▸ Activities:
**1.** Reproduce the portion of the fiscal cliff article between "The disconnect on" and "and domestic programs.", inclusive.
**2.** In the fiscal cliff article, what change to Medicare did President Obama consider that most Democrats oppose?
**3.** Condense the paragraph of the fiscal cliff article that begins "Democrats emboldened by the election" into a short bulleted list that keeps its main facts.

▸ Quoted passage:
The Norman Transcript

Nation/World

November 28, 2012

Big disconnect as clock ticks

WASHINGTON — Republicans’ newfound willingness to consider tax increases to avert the “fiscal cliff” comes with a significant caveat: larger cuts than Democrats seem willing to consider to benefit programs like Medicare, Medicaid and the president’s health care overhaul.

The disconnect on benefit programs, coupled with an impasse between Republicans and the White House over raising tax rates on upper-bracket earners, paints a bleak picture as the clock ticks toward a year-end fiscal debacle of automatic spending increases and harsh cuts to the Pentagon and domestic programs.

Democrats emboldened by the election are moving in the opposite direction from the GOP on curbing spending, refusing to look at cuts that were on the bargaining table just last year. Those include any changes to Social Security, even though President Barack Obama was willing back then to consider cuts in future benefits through lower cost-of-living increases. Obama also considered raising the eligibility age for Medicare, an idea that most Democrats oppose.

“I haven’t seen any suggestions on what they’re going to do on spending,” a frustrated Sen. Orrin Hatch, R-Utah, said Tuesday. “There’s a certain cockiness that I’ve seen that is really astounding to me since we’re basically in the same position we were before.”

Well, says Obama’s most powerful ally on Capitol Hill, the Democrats are willing to tackle spending on entitlement programs if Republicans agree to raise income tax rates on the wealthiest Americans — a nonstarter with Republicans still in control of the House.

“We hope that they can agree to the tax revenue that we’re talking about, and that is rate increases, and as the president’s said on a number of occasions, we’ll be happy to deal with entitlements,” Senate Majority Leader Harry Reid, D-Nev., said.

▸ Source material:
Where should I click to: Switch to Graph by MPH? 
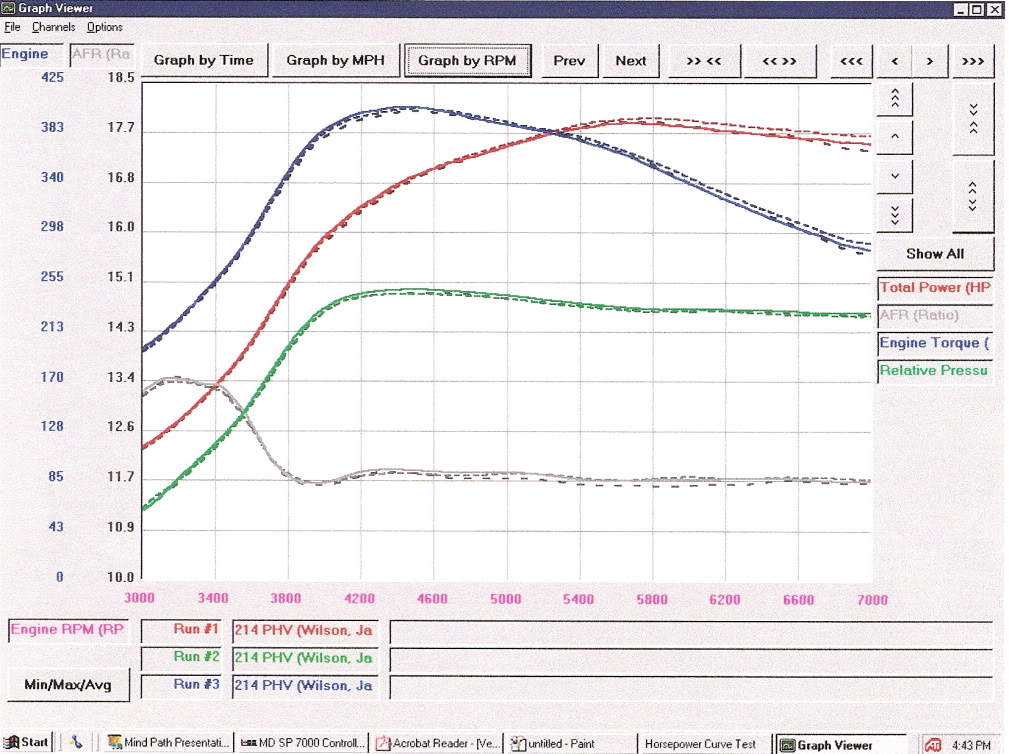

▸ Task answers:
**1.**
The disconnect on benefit programs, coupled with an impasse between Republicans and the White House over raising tax rates on upper-bracket earners, paints a bleak picture as the clock ticks toward a year-end fiscal debacle of automatic spending increases and harsh cuts to the Pentagon and domestic programs.

**2.** He considered raising the eligibility age for Medicare.

**3.**
- Democrats, emboldened by the election, are moving opposite to the GOP on curbing spending.
- They refuse to consider cuts that were on the bargaining table last year, including any changes to Social Security.
- Last year President Obama was willing to consider cutting future Social Security benefits through lower cost-of-living increases.
- Obama also considered raising the Medicare eligibility age, which most Democrats oppose.